Player versus player is less remarkable, unfortunately. The PvP zone offers up the expected mess of particle effects and grunts that you’d expect from Warcraft by now. The focus was to have an area where players would do things and meet rival players as they did their daily quests off the beaten path, but my experience with the area has been one big, violent vortex in one spot that makes it impossible to leave the main thoroughfare. It’s hardly refined, but it makes for an amusing melee. The same can be said for the new PvP Battleground (Tarren Mill versus Southshore) that focuses purely on killcounts.

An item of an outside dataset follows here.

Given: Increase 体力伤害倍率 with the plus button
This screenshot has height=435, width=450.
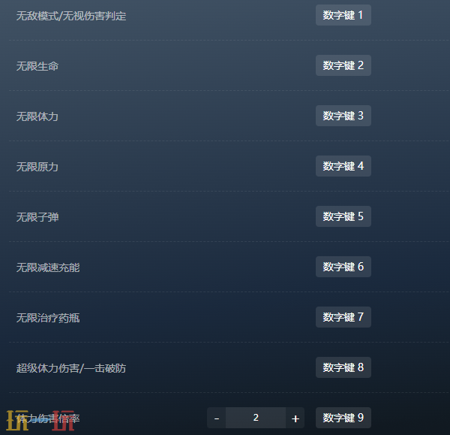Looking at the screenshot, I should tap(295, 418).
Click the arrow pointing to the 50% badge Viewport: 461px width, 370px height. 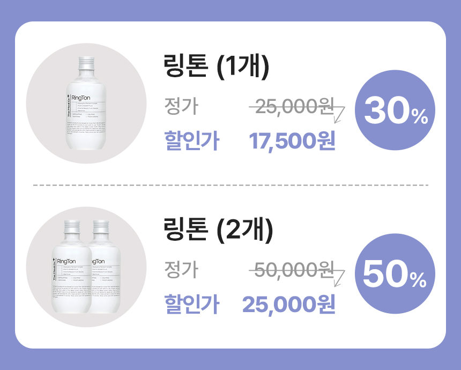(339, 277)
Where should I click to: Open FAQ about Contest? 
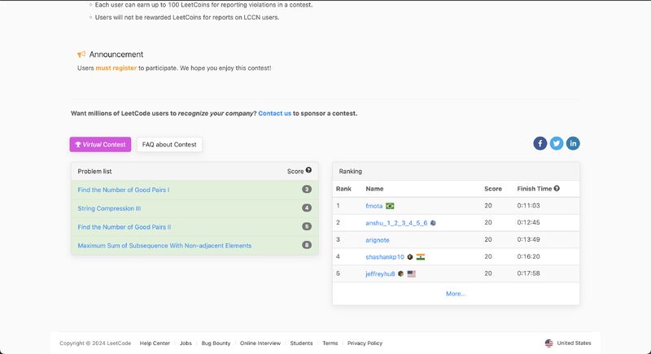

Next to this maelstrom of hectic combat and taxing encounters, the slow burn of the Garrison is a calm retreat, and that is its ultimate success. The same could be said for levelling professions, and that’s still here, but the way a Garrison grows over time gives the whole thing a sense of purpose, and it’s endearing to have these timed elements slowly cooking while you slay big beasties, bestowing rewards upon your return.
Warlords of Draenor is a game that understands the expectations of MMO players, and that is its biggest strength. The varied and engrossing levelling experience is one thing, but the mix of calming social game alongside tough end-game content reveals an understanding of player expectations that far exceeds recent genre competition. This is still World of Warcraft, and in that respect its action bar combat won’t be for everyone. But for those that do enjoy a sojourn to Azeroth every now and then, Warlords of Draenor is everything anyone’s ever loved about World of Warcraft and then some.
Engrossing quests and world design.
Challenging end-game.
Social Game elements work well.
Action bar combat isn’t for everyone
Some elements are still ten years old.
A traditional MMO expansion, delivering more World of Warcraft, while quietly improving its framework through cinematic touches, delivering greater variety in dungeon design, and adding compelling social game undercurrents.